Balarang Station ranges in altitude from 400 metres to 1100 metres and combined with Crawney station covers some 8900 hectares (22,000 acres) devoted solely to cattle production. Located an hours drive north east of Scone the district should average 700mm of rain a year but during the drought, which lasted three years, that figure dropped dramatically.
Summer rains transformed the properties and proved beyond doubt to the Hubbards that their decision, supported by the owners the Plunkett family, to convert the farms to holistic management was well and truly the best decision not only for themselves but the long term sustainability of the business.
"I think if we hadn't changed our way of farming I may not be in the industry today," Mr Hubbard said.

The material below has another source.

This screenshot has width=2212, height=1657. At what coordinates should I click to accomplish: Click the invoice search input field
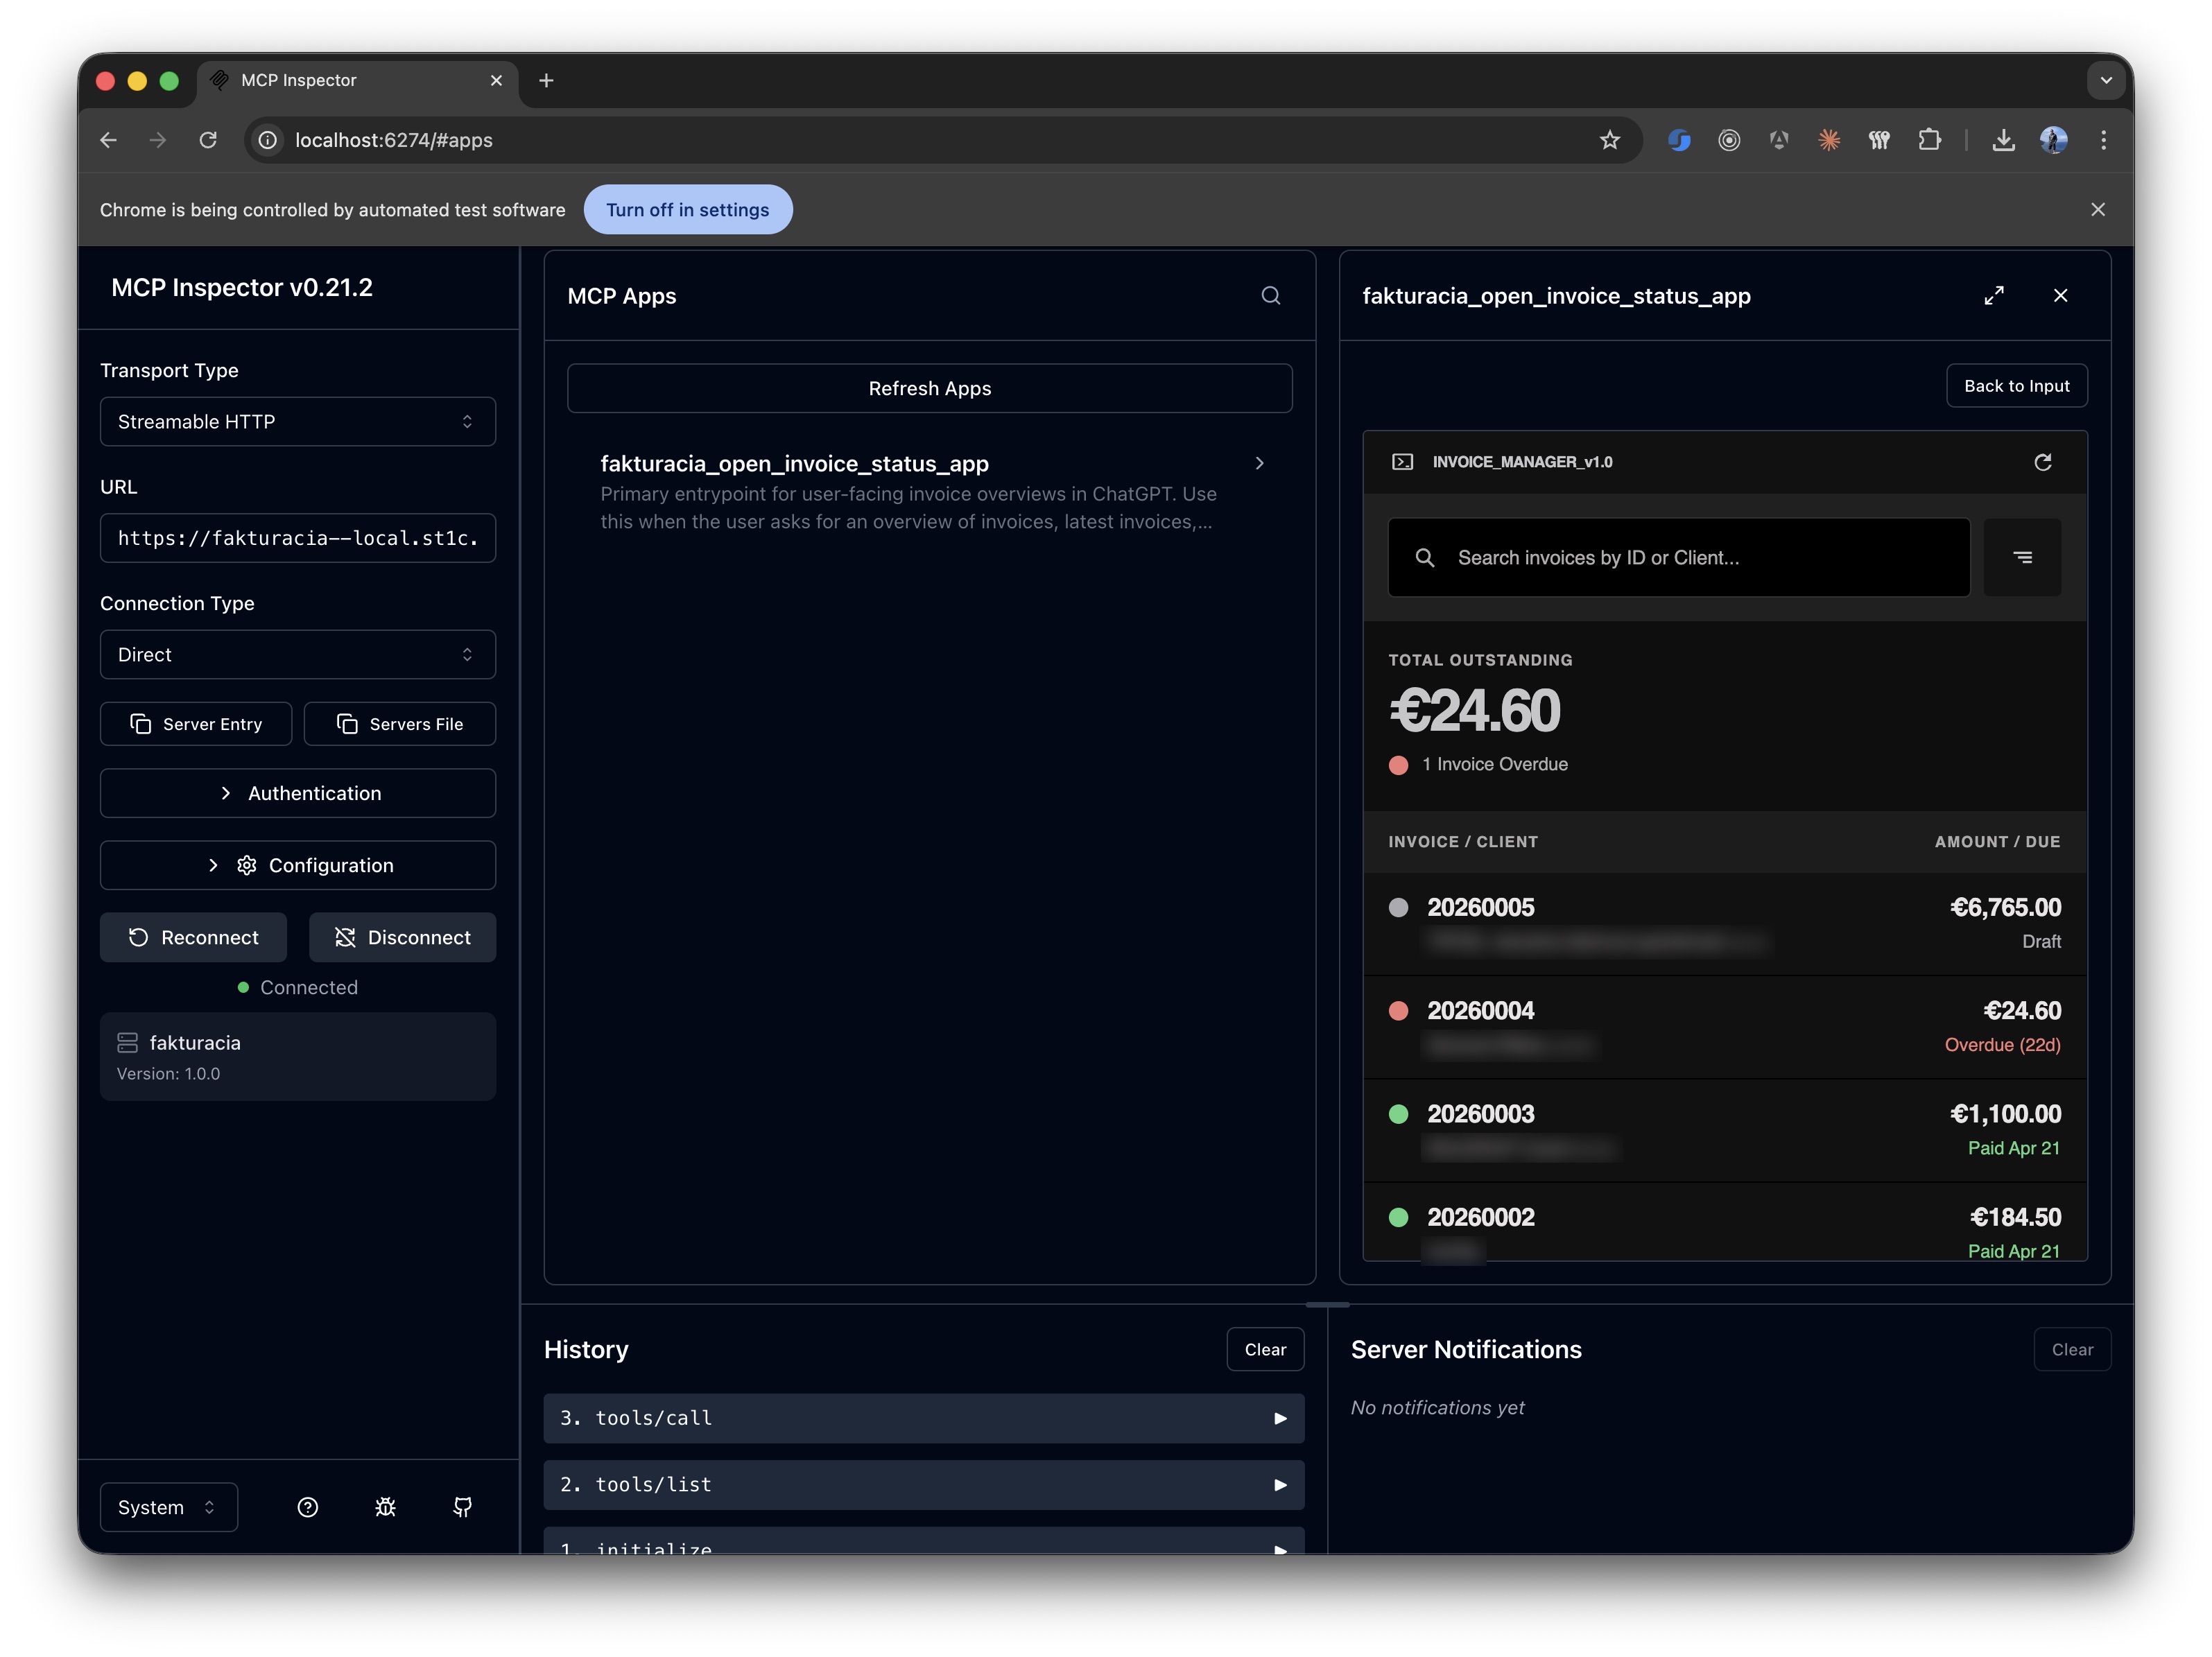point(1677,557)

"Conventional farming had become almost soul destroying. We all have to all get of the idea of a perfectly tidy farm, don't fixate on weeds and start working with nature rather than against it.
"We have proven on these farms that you can remain profitable and at the same time increase productivity through holistic or regenerative farming practices."
The first steps towards this new approach were taken in 2011 with Mr Hubbard undertaking a course in holistic management.
From there began the journey of realigning the management on farm with the construction of 36 kilometres of fencing, addition of many watering points as the property was to be divided into 10 hectare paddocks.
"After just a couple of years of intensive grazing we could see an incredible change in the soils," he said.
"You could see big green pockets being created in the cells as the water holding ability of the soil increased."
Eight years after they began soil tests have shown that the miracle of attaining organic matter in soil has lifted from 2.2 per cent to 4.6 per cent.
Today no chemicals or fertilisers are being used on-farm thereby reducing input costs.
As to troublesome weeds like saffron thistles, wiregrass and radish Mr Hubbard said they virtually disappeared after two years of the new regime.
"Start grazing properly and the weeds go away," he said.
Given the priority was to protect and enhance the soil as the drought worsened the stations were totally destocked before prices crashed and ground cover was lost.
Work on-farm during this time was spent on improvements without the worry of feeding livestock, carting water and the unbearable stress that many farmers were enduring as they fought to keep their livestock alive.
Summer rains enabled cattle to be purchased in February with fat cows turned off by the end of March.
"Because our soils and ground cover were not damaged during the drought the response once the rainfall arrived was very quick and we were able to make the most of that growth," he said.
Summer cover crops of sunflower, millet, sorghum, lab lab, cowpeas and radish that had been sown in October 2019, germinated in January 2020.
"We terminated it in April with 130,000kgs/ha or 280 cows on 1 ha per day," he said. "This was directly seeded behind as the cattle came off the 1ha with oats, vetch, chicory ,clover turnip, radish, and rye. The crop has been grazed again twice and will now be terminated and sown to a mixed summer forages of buck wheat, silky sorghum, butterfly peas, cow peas, lab lab, shiroi millet."
"But the success of these crops is due to the microbes and organic matter that is now in our soils. We have to stop mining our soils to give people cheaper food and instead know they are the lifeblood of our farming operations."
With a few neighbours now joining the Hubbards in using holistic management practices Timor is home to a 'cluster' of regen farmers.
If you need an example of how vital it is to protect your soils Mr Hubbard said when the big rains arrived the Isis River that runs through the station ran red for weeks as top soil denuded of ground cover was lost.
"That soil won't be replaced in the landholders lifetime so they have to do everything they can in the future to preserve what they have," he said.
"Rather than dictating to people what they have to change to prevent this happening we need to show them the success we and others have achieved by using holistic methods."
Part of that eduction process for the Hubbards involves employing Tocal Agricultural College, graduates on the two stations.
"We have found those that have competed their Cert 3 at the college are great workers keen to learn what we are doing here," he said.
"Hopefully what they see and learn while working for us they will continue to use on the future."